Good Questions: Are Jews, Muslims or Unbelievers Saved?

Reflections from Dr. Howell

On Thursday we explored Who’s saved? – asking if it’s the good people, the believers, the repenters, or maybe everybody? What about people who’ve never heard of Christ? Or people of other faiths? Are our Jewish, Muslim or Hindu friends doomed to perdition?

Again, I hope you’ll join me in hoping not. The God of the Bible is way too big-hearted and powerful to lose billions of his own creatures in far-flung places, or who lived before Jesus showed up. I could say I have Jewish or Muslim friends, and surely they are saved; but is it because of my friendship? People are saved by God’s boundless mercy, not my friendship, or how nice they are, or even their sincerity in their own faith.

I have better questions. What about those who’ve heard of Jesus – but from people who are mean, or just plain boring, or whose lives are vapid? My parade example is of a woman I spoke with a few years back who warned me she would never believe in Jesus. Turned out her daddy, a deacon and teacher in his church, a man who’d memorized much of his Bible and believed passionately Jesus was his savior, had physically abused her when she was an adolescent. Who’s saved? The abuser who believed and sang hymns? Or the daughter who wanted nothing to do with Church or God?

We’ll say more about the value of other religions in another email, daring to ask if they’re the same, or if they’re all valid, or if one (ours?) might have some special validity. For now, I’m moved by the evangelist E. Stanley Jones who went off to India to convert Hindus. He befriended Gandhi, whom he stopped trying to convert once he noticed how Gandhi lived a far more Christ-like life than the Christians he’d known – and after Gandhi taught him about the depth, wisdom, and profound expectations of, not his Hindu religion, but Jones’s own Christian faith. Could we count Gandhi, and other great teachers and holy people of other faiths as what Karl Rahner called “anonymous Christians”? A good question with no easy answer!

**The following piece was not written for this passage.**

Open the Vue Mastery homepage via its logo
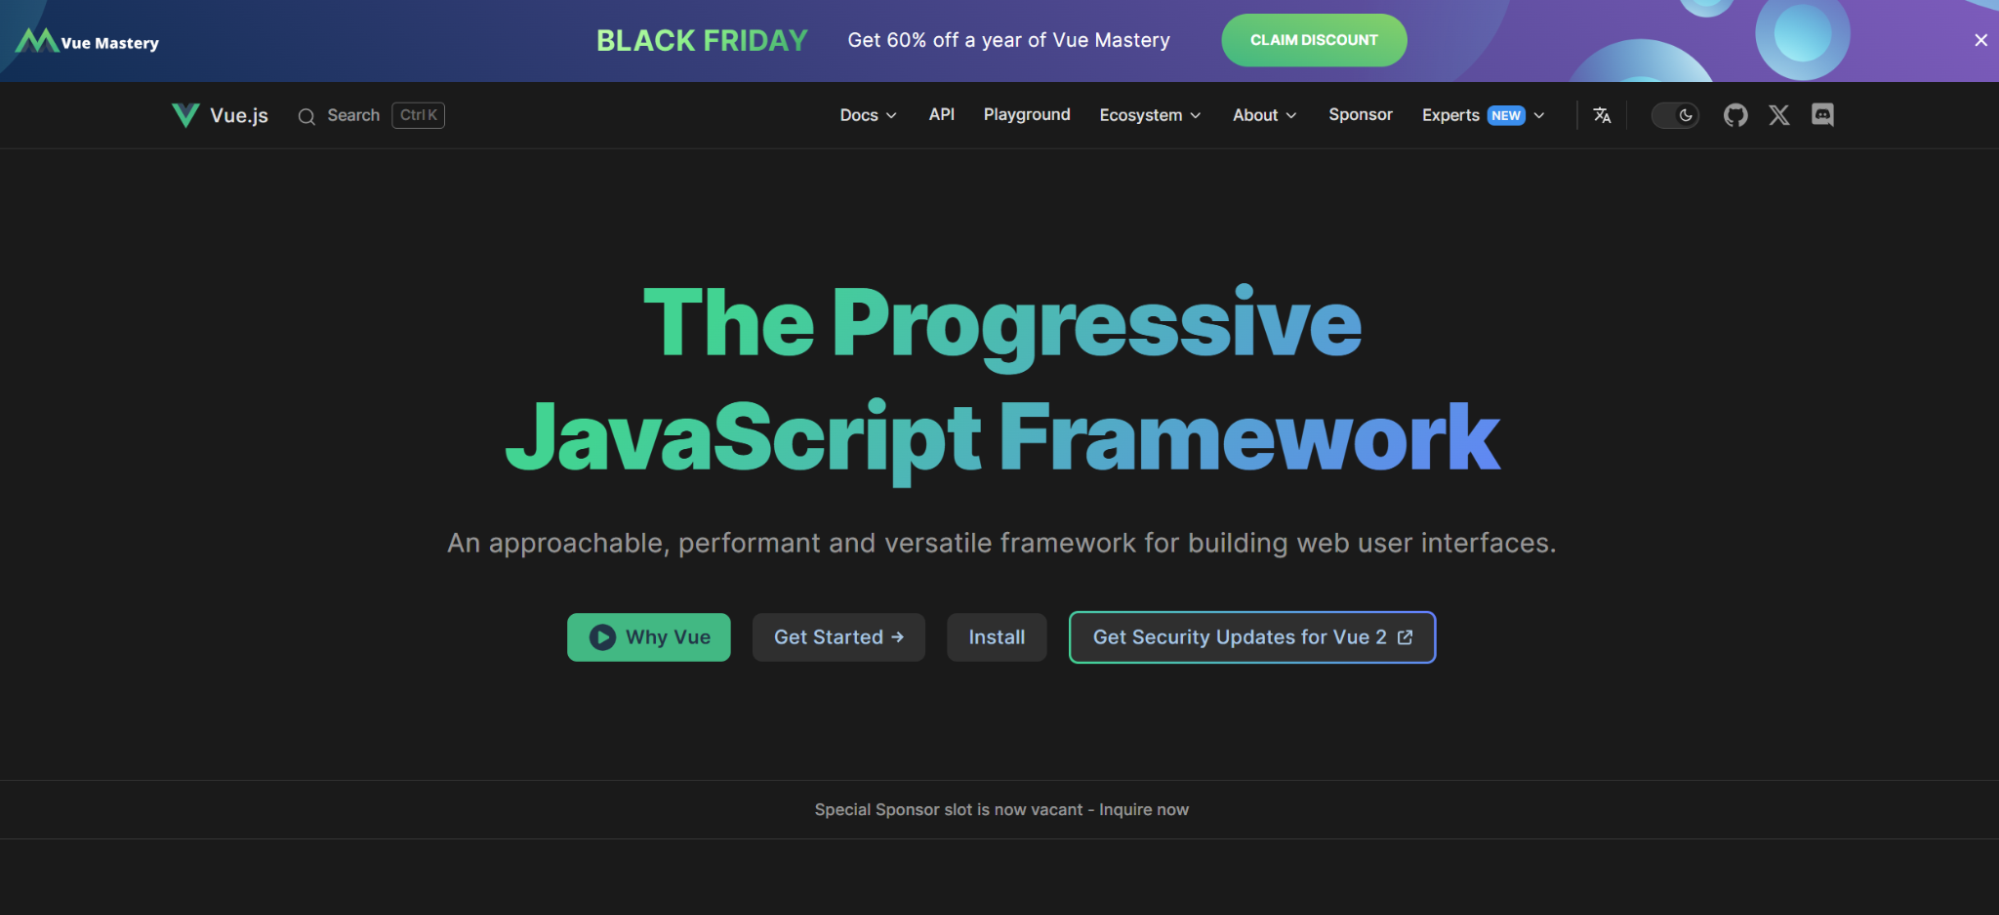 point(87,40)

Here’s a Good Question with no easy answer: for those who have rejected Christ or just not gotten around to believing: is there hope for them? I hope you’ll hope so with me. C.S. Lewis gave us a titillating image of hell (which we’ll get back to another day) in The Great Divorce. He portrayed Hell as a gray, dull place where shadowy people wander about, arguing with one another, insisting on being right. A bus shows up every day taking people to heaven. But most just stay, mired in “I did it my way,” stuck in “not your will but my will be done.” Hell is your own choosing – but need not be so eternally.

What about those who’ve never heard of Christ, or those who lived before Christ? I am intrigued by Robert Jenson’s thoughtful remark, suggesting that God’s omniscience doesn’t mean everything’s already settled – but rather that “In love, everything is still open, including the past.” I was raised to think you had until the moment of your death to get right with Christ. But Jenson perceives God’s love as being so great as to be able to reach into the past – so that what we think of as “past,” either those who lived before Jesus showed up, or your own days before the end of your life, is not past to God, but a field where God can continue to labor for love.

And then we have that curious item sometimes heard in the Apostles’ Creed that Jesus “descended into hell.” Could it be that Jesus, between Good Friday and Easter, took a journey into the past? Christian art shows him rising on Easter morning pulling a host of people from the past, Adam, Abraham, Eve and Miriam with him out of the underworld into heavenly life. That’s so like Jesus! – not coming for the sweet and pious, but for literally everybody.

For Christians, being saved has everything to do with Jesus. Was he the greatest teacher ever? And if we do what he taught, then we’ll be fine eternally? Did he die to save us? All our Good Questions with No Easy Answers dance around what we need to ask next: Who was Jesus and Why does Jesus matter? Is Jesus the way?